SOLVED - $500
Suppose that we have a family $\mathcal{F}$ of subsets of $[4n]$ such that $\lvert A\rvert=2n$ for all $A\in\mathcal{F}$ and for every $A,B\in \mathcal{F}$ we have $\lvert A\cap B\rvert \geq 2$. Then
\[\lvert \mathcal{F}\rvert \leq \frac{1}{2}\left(\binom{4n}{2n}-\binom{2n}{n}^2\right).\]
Conjectured by Erdős, Ko, and Rado
[ErKoRa61]. This inequality would be best possible, as shown by taking $\mathcal{F}$ to be the collection of all subsets of $[4n]$ of size $2n$ containing at least $n+1$ elements from $[2n]$.
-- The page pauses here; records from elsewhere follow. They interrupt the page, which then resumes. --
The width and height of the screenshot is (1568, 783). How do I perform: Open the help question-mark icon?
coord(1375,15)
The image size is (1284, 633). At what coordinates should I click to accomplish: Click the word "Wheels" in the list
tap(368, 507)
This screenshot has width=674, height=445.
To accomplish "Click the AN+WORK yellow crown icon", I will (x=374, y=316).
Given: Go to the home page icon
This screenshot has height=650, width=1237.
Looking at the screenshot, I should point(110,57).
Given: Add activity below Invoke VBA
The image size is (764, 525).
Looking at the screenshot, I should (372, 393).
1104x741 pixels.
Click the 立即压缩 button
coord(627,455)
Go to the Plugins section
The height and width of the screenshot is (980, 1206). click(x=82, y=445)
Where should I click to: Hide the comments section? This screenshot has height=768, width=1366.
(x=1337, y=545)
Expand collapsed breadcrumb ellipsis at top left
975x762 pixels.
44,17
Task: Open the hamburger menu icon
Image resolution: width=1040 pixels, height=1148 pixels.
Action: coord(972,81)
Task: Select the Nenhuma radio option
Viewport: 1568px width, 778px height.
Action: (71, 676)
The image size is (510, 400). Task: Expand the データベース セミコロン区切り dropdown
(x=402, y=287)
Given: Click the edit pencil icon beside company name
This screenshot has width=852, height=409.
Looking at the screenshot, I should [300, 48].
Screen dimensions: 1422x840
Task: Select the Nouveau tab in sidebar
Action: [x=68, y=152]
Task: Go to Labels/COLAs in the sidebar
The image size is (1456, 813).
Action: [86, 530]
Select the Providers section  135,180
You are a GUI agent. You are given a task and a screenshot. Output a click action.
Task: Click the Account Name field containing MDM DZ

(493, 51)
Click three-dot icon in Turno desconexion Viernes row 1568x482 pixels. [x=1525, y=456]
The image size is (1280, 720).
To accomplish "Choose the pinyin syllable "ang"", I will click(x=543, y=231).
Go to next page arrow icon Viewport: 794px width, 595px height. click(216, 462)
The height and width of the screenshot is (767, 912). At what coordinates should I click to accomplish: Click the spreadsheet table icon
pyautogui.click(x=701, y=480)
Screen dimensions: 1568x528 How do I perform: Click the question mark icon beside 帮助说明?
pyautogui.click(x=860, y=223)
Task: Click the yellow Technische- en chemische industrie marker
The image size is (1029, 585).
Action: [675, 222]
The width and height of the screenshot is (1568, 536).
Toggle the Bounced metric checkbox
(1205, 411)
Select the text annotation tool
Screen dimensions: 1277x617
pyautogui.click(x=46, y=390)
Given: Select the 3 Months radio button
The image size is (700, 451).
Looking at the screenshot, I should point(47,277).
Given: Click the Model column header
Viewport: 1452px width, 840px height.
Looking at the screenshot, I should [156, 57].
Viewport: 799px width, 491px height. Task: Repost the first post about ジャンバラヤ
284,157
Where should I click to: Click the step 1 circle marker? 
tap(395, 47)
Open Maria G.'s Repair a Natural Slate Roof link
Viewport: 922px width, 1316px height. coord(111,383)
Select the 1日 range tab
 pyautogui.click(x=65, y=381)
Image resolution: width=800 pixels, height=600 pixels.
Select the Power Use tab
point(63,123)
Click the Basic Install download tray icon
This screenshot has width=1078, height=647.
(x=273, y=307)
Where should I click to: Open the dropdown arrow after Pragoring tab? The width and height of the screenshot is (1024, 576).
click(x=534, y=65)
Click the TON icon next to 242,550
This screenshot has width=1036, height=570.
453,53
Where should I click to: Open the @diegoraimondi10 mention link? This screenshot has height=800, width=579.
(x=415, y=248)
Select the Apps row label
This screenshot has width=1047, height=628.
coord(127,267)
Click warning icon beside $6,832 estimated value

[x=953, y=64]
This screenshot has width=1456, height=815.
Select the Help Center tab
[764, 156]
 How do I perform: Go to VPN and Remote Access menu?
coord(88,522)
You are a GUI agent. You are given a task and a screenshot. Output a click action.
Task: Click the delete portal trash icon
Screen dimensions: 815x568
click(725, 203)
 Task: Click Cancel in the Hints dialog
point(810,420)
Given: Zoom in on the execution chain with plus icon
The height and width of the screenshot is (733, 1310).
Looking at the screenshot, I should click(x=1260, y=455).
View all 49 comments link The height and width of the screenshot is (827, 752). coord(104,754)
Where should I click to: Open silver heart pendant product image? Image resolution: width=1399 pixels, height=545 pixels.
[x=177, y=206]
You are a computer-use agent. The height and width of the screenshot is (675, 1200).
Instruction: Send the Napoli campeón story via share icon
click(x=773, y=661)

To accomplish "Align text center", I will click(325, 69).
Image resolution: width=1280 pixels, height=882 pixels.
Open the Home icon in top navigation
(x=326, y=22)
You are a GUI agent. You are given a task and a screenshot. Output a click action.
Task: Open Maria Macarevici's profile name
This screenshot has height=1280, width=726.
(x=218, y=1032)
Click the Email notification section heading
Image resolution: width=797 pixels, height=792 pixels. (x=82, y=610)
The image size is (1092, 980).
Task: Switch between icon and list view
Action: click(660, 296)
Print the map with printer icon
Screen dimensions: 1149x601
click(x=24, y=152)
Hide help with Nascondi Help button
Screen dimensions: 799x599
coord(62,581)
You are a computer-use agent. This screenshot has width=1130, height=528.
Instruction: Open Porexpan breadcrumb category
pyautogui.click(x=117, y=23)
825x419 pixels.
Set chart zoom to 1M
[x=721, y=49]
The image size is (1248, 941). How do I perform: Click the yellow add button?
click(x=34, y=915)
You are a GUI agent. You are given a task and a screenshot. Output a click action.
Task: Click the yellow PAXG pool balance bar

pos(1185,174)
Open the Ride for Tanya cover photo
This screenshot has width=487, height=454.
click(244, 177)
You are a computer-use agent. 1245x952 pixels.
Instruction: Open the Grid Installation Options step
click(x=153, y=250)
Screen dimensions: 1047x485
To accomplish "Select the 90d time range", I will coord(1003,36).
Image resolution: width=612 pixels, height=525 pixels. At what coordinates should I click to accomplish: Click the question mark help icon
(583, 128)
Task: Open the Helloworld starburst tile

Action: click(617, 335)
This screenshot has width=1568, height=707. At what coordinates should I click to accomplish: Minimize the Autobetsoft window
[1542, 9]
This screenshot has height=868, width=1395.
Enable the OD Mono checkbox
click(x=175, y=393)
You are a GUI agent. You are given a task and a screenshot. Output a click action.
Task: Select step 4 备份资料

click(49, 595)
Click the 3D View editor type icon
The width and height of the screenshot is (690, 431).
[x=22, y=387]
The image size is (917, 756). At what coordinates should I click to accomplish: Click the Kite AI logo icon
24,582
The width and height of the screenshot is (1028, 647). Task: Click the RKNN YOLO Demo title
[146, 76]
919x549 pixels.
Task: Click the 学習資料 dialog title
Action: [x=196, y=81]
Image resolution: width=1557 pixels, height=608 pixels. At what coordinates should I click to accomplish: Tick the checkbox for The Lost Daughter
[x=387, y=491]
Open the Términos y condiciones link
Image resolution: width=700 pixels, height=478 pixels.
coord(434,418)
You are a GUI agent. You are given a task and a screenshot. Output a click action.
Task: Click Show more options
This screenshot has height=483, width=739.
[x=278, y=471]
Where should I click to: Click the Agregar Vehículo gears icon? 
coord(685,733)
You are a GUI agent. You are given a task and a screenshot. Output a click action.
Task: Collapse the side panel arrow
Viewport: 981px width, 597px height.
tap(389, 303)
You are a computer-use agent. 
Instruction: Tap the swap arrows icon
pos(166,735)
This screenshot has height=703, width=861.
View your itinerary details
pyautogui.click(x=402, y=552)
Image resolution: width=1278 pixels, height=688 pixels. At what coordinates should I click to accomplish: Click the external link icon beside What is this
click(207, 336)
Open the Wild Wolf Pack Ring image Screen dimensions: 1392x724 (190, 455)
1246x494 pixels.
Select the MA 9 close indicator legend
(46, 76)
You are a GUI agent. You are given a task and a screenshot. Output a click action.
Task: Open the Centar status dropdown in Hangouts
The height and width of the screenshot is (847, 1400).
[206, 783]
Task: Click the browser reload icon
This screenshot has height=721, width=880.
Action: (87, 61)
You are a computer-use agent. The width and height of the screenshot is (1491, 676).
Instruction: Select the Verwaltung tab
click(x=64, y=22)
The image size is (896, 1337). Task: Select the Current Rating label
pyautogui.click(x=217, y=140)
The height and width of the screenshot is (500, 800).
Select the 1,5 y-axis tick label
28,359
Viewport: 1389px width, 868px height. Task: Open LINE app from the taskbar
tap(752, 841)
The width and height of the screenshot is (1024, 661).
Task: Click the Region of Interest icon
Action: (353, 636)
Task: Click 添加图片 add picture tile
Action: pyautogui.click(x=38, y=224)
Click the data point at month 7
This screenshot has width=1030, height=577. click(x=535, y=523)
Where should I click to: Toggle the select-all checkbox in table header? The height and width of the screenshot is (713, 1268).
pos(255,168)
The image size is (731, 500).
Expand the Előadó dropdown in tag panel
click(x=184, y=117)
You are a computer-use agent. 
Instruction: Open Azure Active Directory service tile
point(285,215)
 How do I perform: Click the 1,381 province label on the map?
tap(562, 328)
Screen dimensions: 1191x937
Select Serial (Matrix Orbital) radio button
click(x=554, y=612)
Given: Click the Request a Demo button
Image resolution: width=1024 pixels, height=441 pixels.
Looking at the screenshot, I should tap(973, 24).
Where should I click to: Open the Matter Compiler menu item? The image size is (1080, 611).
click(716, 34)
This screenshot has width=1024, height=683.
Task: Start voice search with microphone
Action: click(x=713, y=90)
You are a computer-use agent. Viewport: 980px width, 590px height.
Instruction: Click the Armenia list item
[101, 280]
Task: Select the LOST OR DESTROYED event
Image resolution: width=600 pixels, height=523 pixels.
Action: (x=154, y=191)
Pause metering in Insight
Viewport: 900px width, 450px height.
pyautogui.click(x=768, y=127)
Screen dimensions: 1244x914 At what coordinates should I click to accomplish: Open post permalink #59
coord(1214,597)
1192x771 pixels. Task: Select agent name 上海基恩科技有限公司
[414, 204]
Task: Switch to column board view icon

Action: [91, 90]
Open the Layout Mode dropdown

Proved by Ahlswede and Khachatrian [AhKh97], who more generally showed the following. Let $2\leq t\leq k\leq m$ and let $r\geq 0$ be such that
\[\frac{1}{r+1}\leq \frac{m-2k+2t-2}{(t-1)(k-t+1)}< \frac{1}{r}.\]
The largest possible family of subsets of $[m]$ of size $k$, such that the pairwise intersections have size at least $t$, is the family of all subsets of $[m]$ of size $k$ which contain at least $t+r$ elements from $\{1,\ldots,t+2r\}$.